═══ Source records ═══

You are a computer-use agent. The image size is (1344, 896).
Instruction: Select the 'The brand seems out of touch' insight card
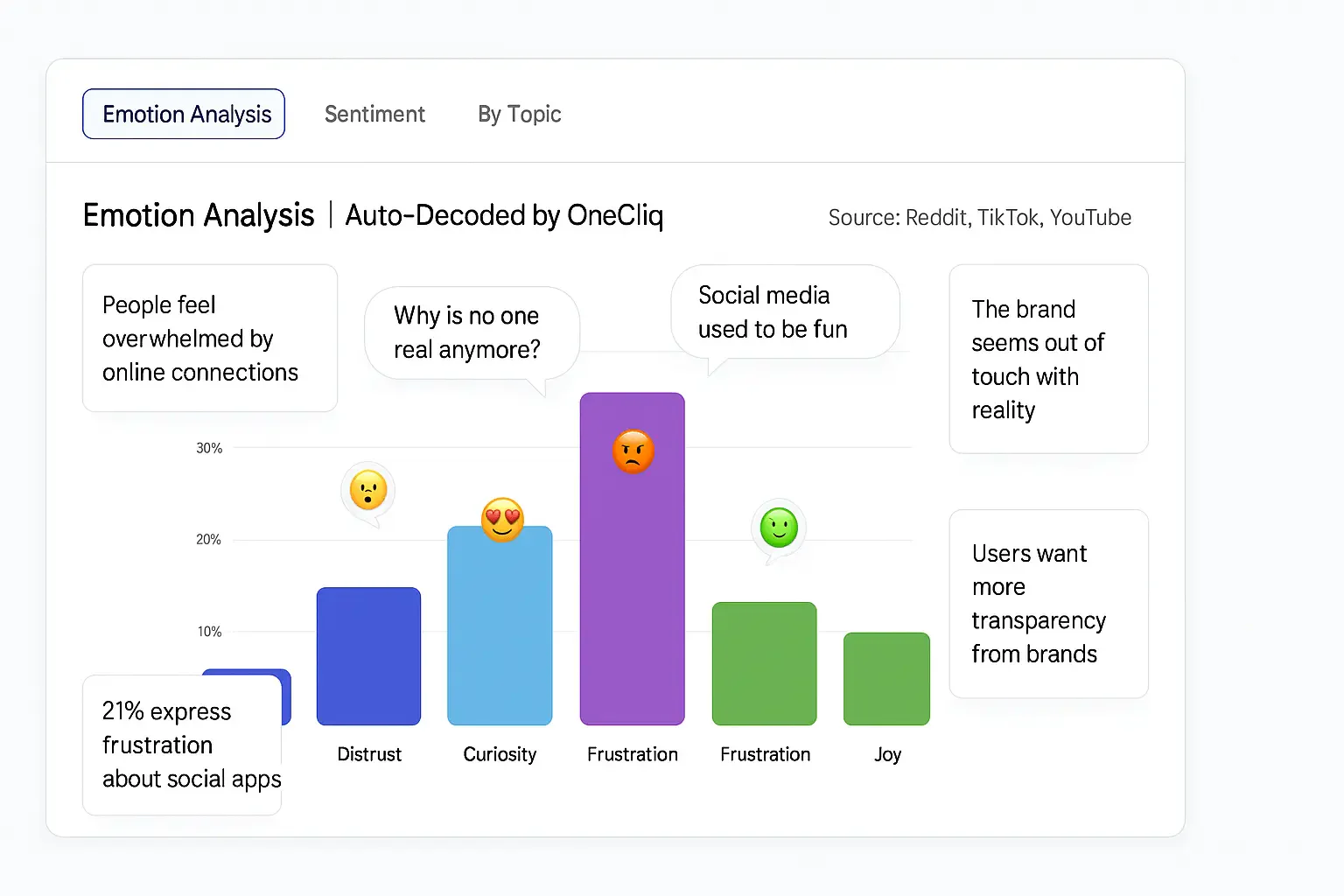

═══
═══ Source records ═══

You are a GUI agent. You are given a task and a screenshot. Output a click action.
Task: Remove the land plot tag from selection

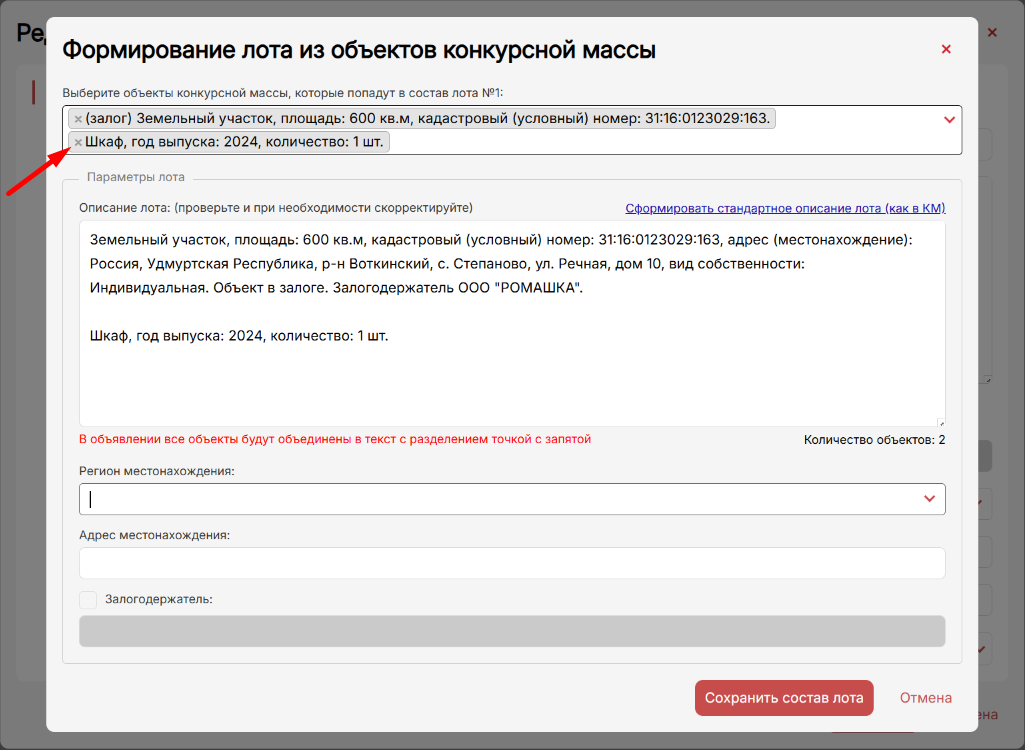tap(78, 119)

═══

*Goal of the exercise*: Say the number of lines in the listing that hold "agent", with no added words.

*Solution for this exercise*: 2